The word “elephant” traces to the Greek word “elephas,” which originally referred to ivory and only later to the animal itself. Greeks knew elephant tusks through trade for centuries before Greek armies encountered living elephants on Asian battlefields.
“Pachyderm” came later. In 1796, Georges Cuvier grouped elephants with rhinos, hippos, tapirs, pigs, and even horses as non-ruminant hoofed mammals. That classification is now obsolete, but the word “pachyderm” is still used informally today, most often to refer to elephants. Today, elephants belong to the order Proboscidea. They are the only living proboscideans; extinct members of the order include mammoths, mastodons, and many other species.
“Jumbo” added a modern twist. The famous African elephant’s name became associated with elephants and anything oversized after his circus fame and death in 1885. His name’s origin is uncertain, but elephant researcher Jeheskel Shoshani pointed to one possible source: “onjamba,” an Angolan word for elephant.
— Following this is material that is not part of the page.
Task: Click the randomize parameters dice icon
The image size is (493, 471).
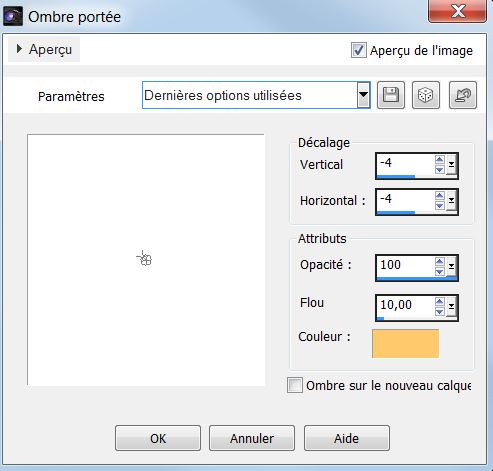Action: click(426, 95)
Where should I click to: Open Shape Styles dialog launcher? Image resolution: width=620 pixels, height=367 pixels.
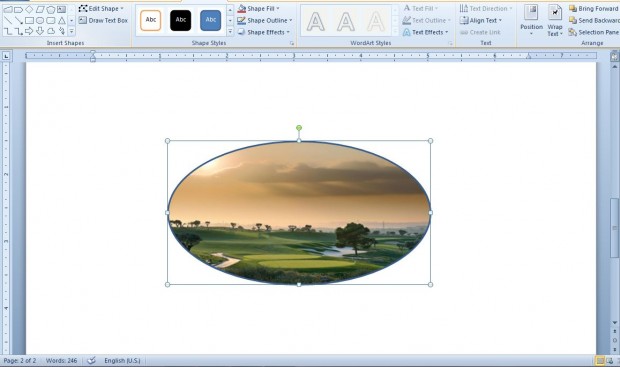click(x=292, y=43)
Long before Europeans labeled elephants, people living in the elephants’ native range had their own names. In Asia: “haathi” in Hindi, “chang” in Thai, and “gaja” in Sanskrit. In Africa: “tembo” in Swahili and “indlovu” in Zulu.
Familiar words tell a history of trade, science, and spectacle. But names from Asia and Africa remind us that elephants were known, named, and understood long before the Western world tried to define them.